Show the lines below where "button" occurs.

**********

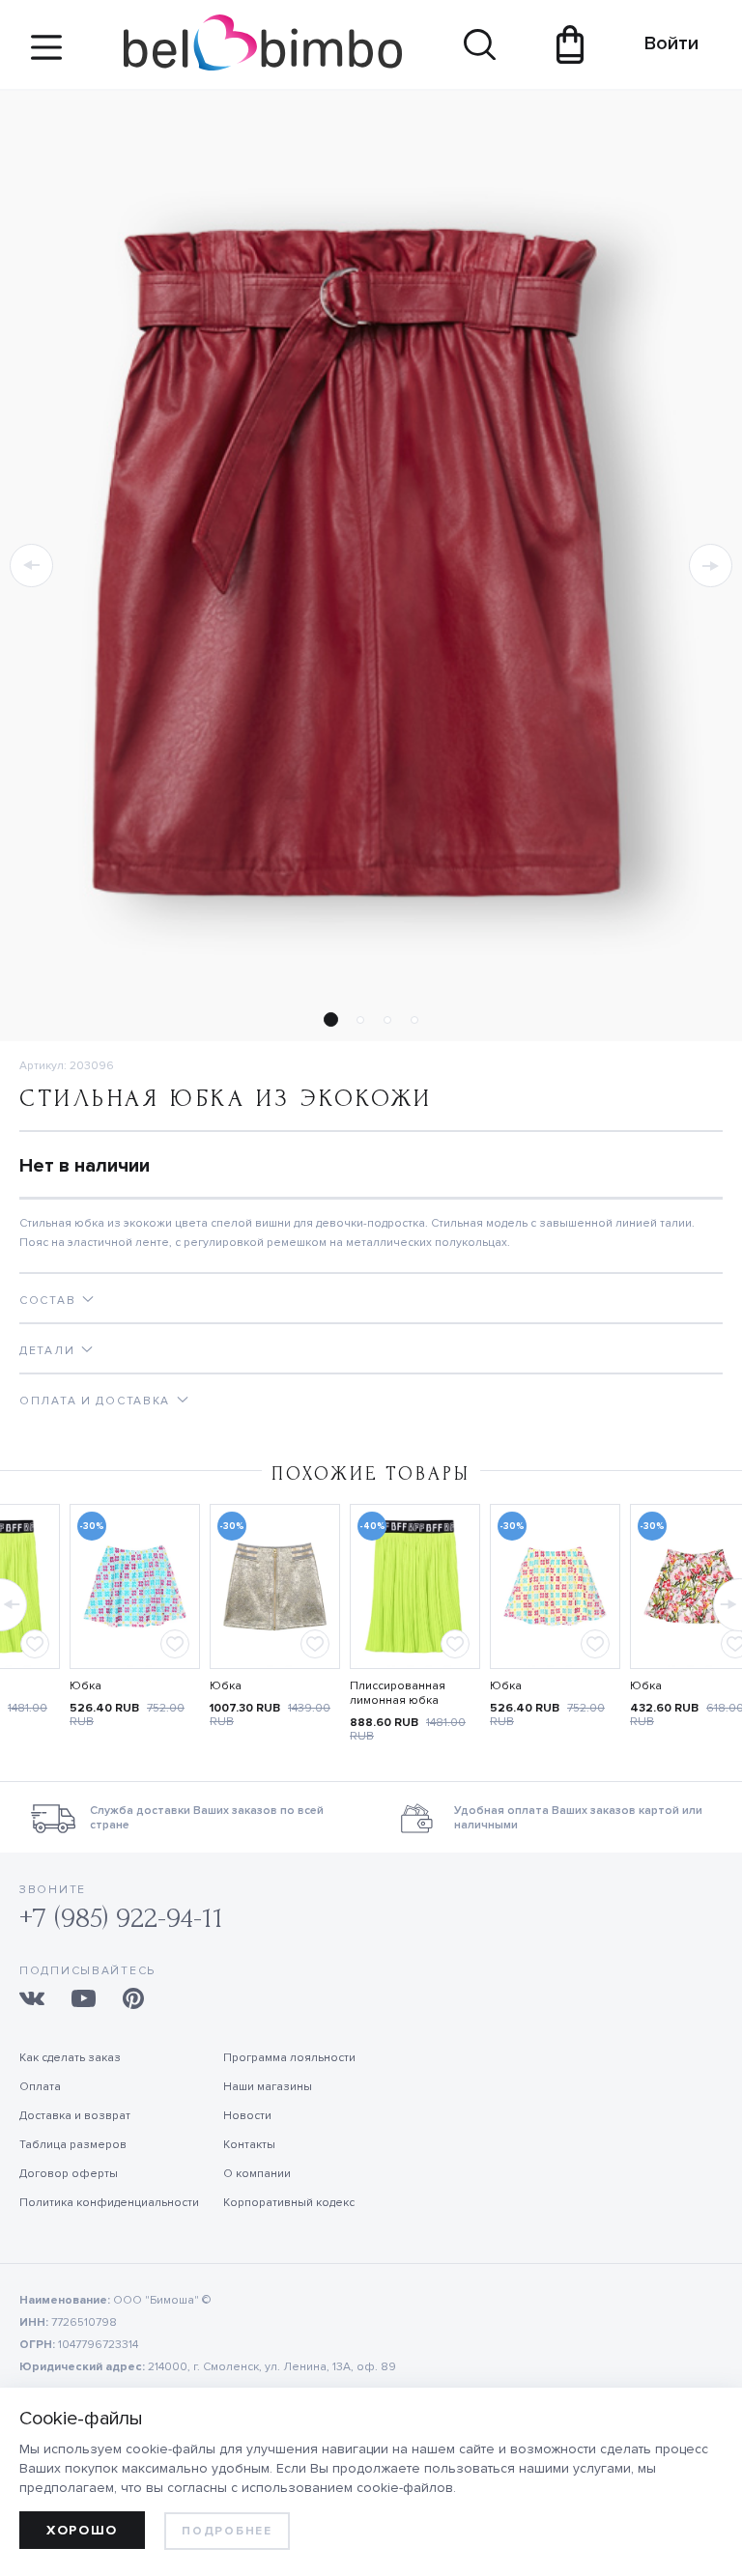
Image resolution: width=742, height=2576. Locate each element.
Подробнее (226, 2531)
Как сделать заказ (70, 2058)
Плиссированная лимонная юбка (397, 1693)
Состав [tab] (47, 1300)
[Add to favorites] (34, 1643)
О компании (257, 2173)
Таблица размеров (73, 2144)
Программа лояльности (289, 2058)
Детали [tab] (46, 1351)
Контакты (249, 2144)
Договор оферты (68, 2173)
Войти (662, 43)
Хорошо (82, 2530)
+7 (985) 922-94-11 (121, 1918)
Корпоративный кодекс (289, 2202)
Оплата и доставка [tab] (94, 1401)
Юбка (85, 1686)
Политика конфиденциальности (109, 2202)
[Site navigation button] (46, 54)
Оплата (40, 2087)
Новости (247, 2116)
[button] (31, 565)
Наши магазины (267, 2087)
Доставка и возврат (74, 2116)
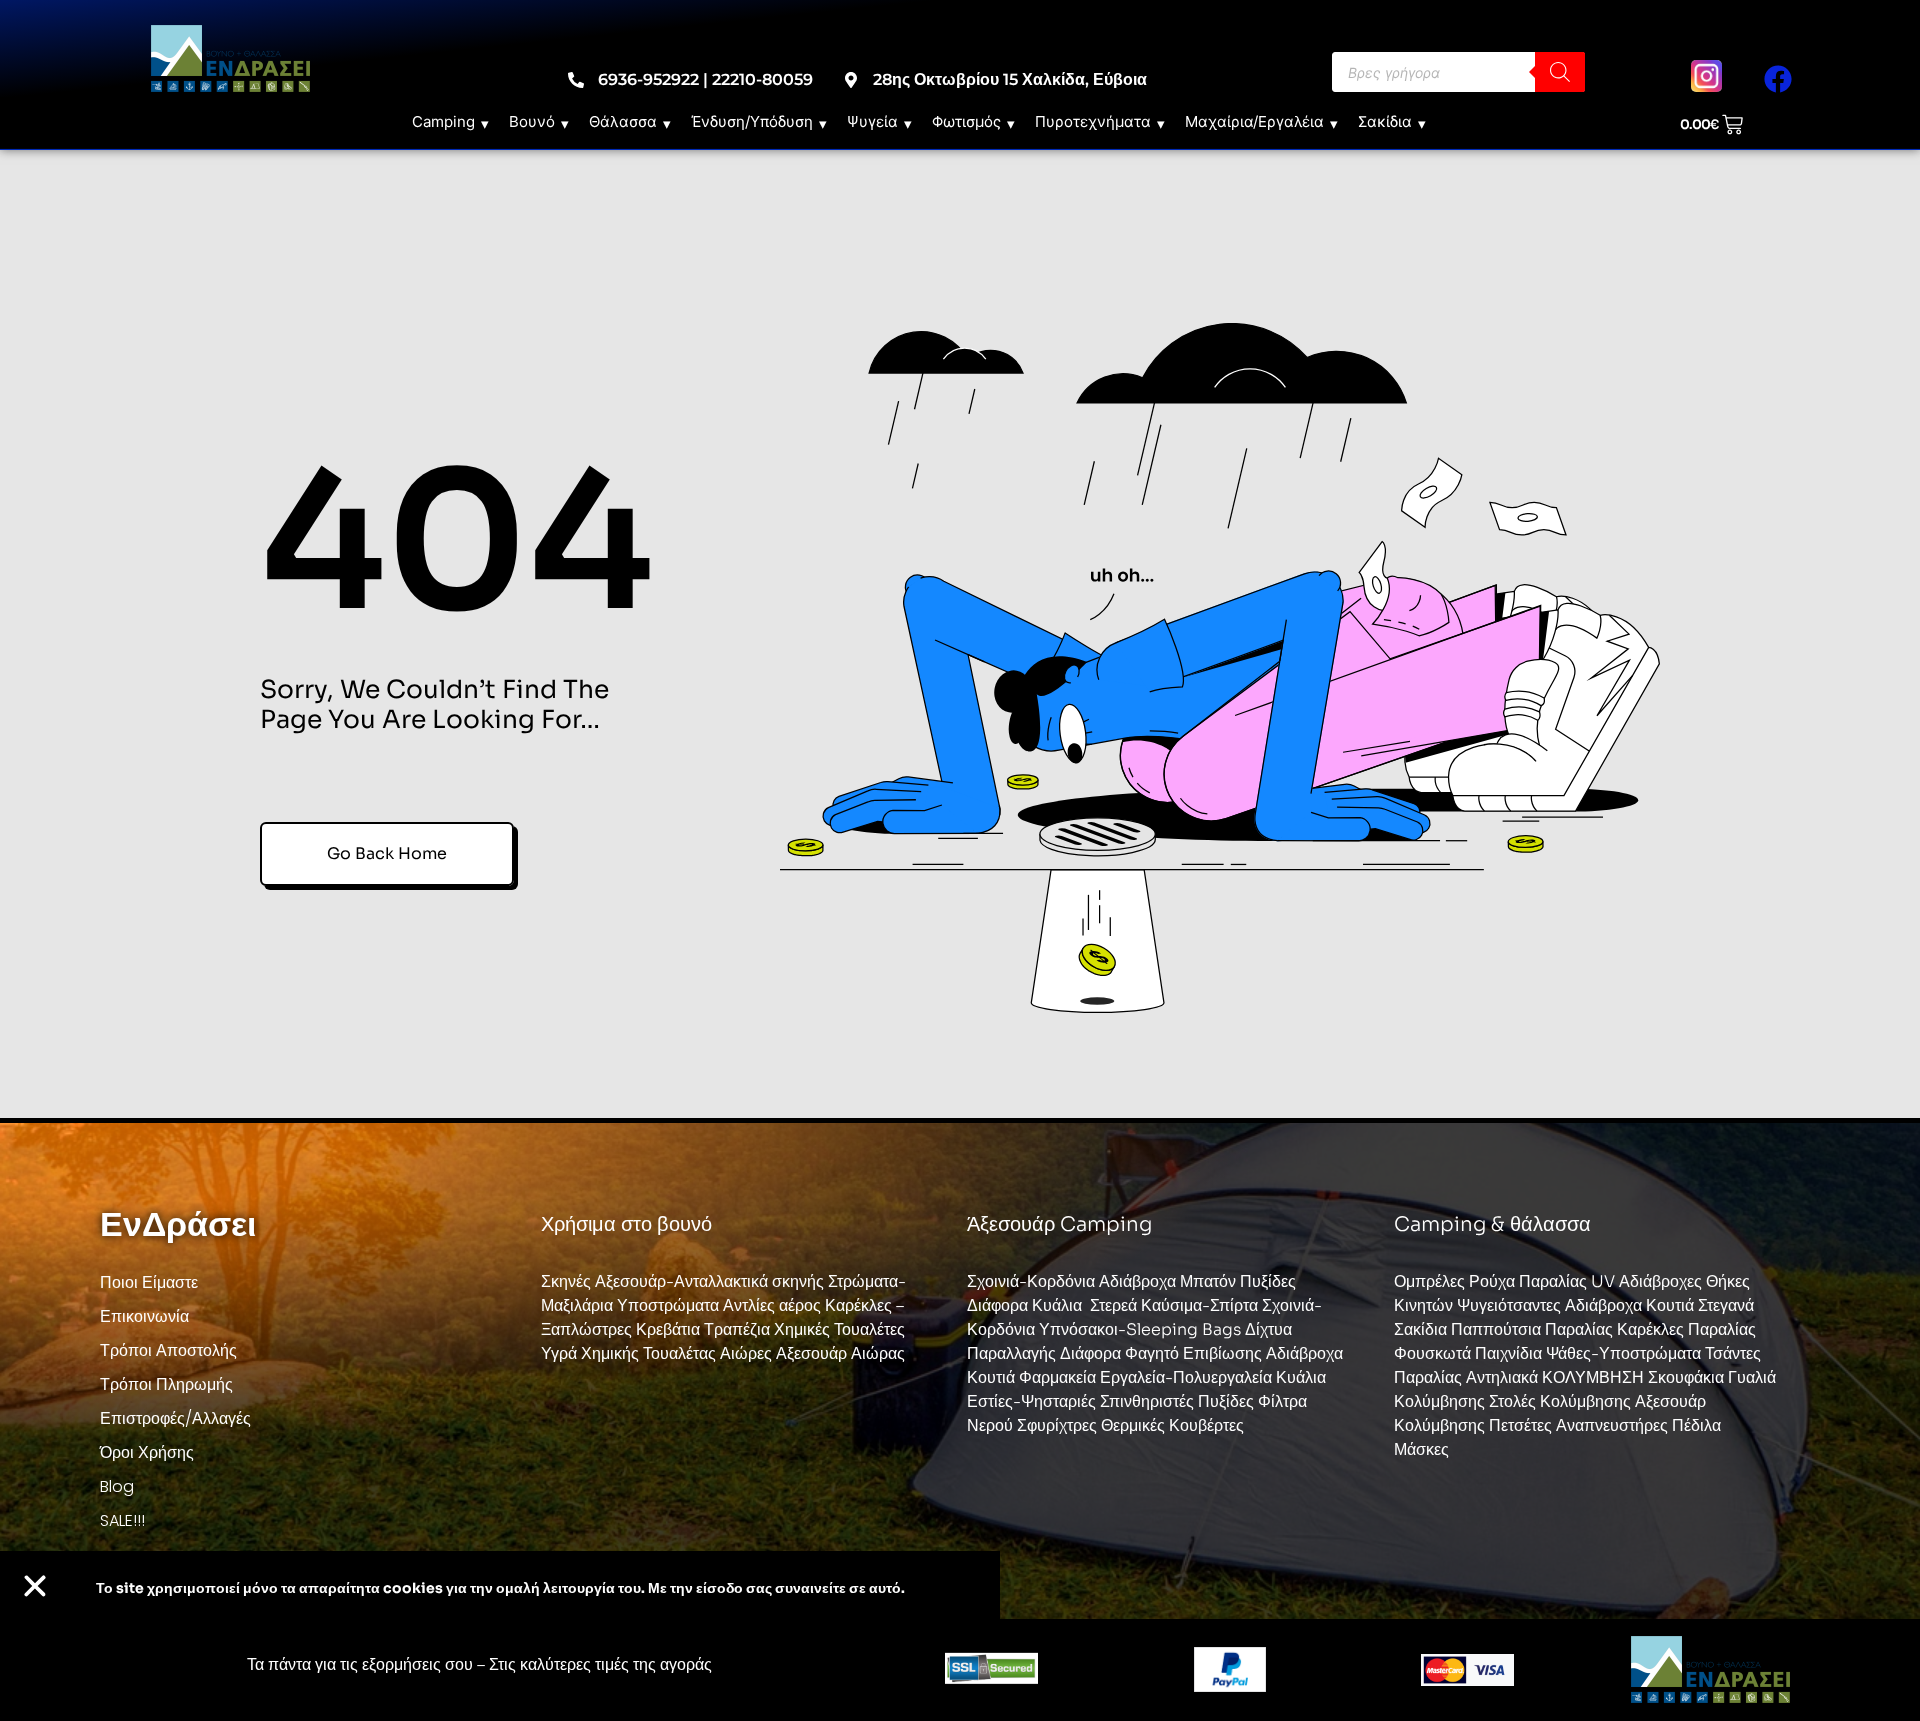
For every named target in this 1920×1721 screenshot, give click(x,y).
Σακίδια (1385, 121)
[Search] (1560, 72)
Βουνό (532, 121)
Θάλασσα (623, 121)
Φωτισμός (966, 121)
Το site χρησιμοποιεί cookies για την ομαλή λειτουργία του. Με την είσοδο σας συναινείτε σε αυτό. (500, 1588)
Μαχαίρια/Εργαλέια (1254, 121)
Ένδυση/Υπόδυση (752, 121)
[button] (35, 1586)
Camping (443, 121)
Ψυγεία (872, 121)
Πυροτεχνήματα (1093, 121)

**********

▸ ANSWER FOR THIS EXERCISE:
[Site navigation button] (46, 54)
[button] (31, 565)
[button] (35, 1586)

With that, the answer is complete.